RECORDS: Begin

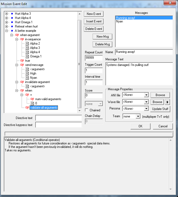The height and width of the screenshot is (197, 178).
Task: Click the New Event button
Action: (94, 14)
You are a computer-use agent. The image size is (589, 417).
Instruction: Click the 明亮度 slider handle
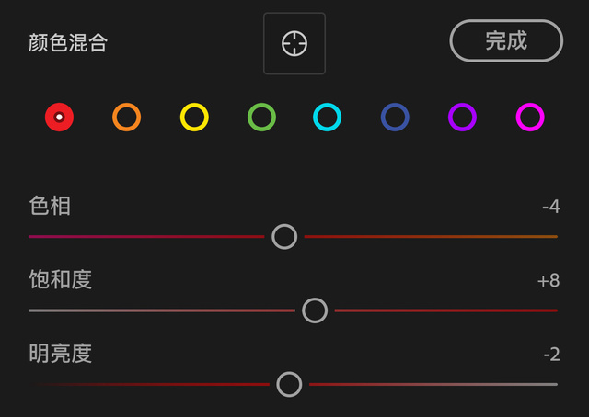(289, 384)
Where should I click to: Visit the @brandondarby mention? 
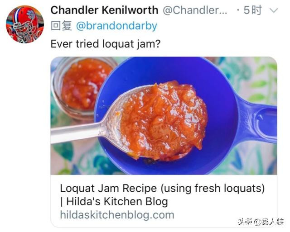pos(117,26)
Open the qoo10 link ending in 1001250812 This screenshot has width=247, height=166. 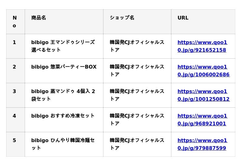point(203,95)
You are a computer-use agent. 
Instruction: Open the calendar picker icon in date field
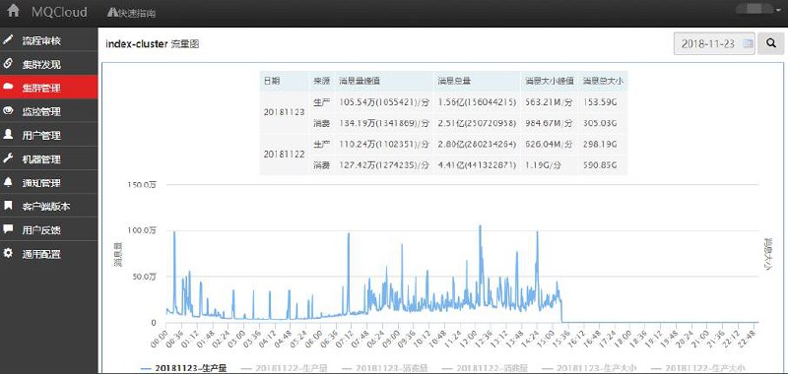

RECORDS: End
RECORDS: Begin

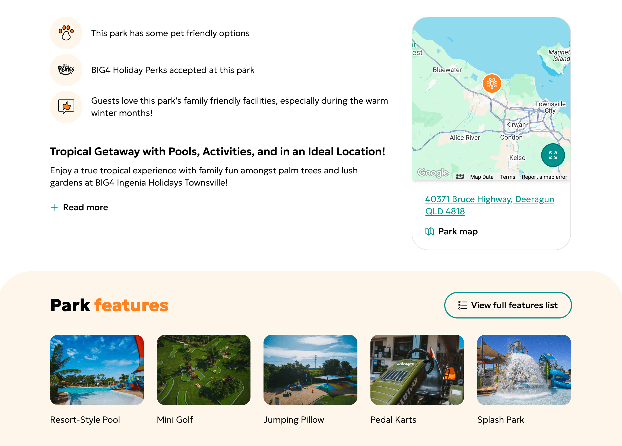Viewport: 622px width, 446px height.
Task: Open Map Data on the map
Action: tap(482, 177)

RECORDS: End

§ WORK REQUEST
Looking at the records above, say how many lines hold the string "agent". Write nothing but the number.

§ SOLUTION TO THIS TASK
2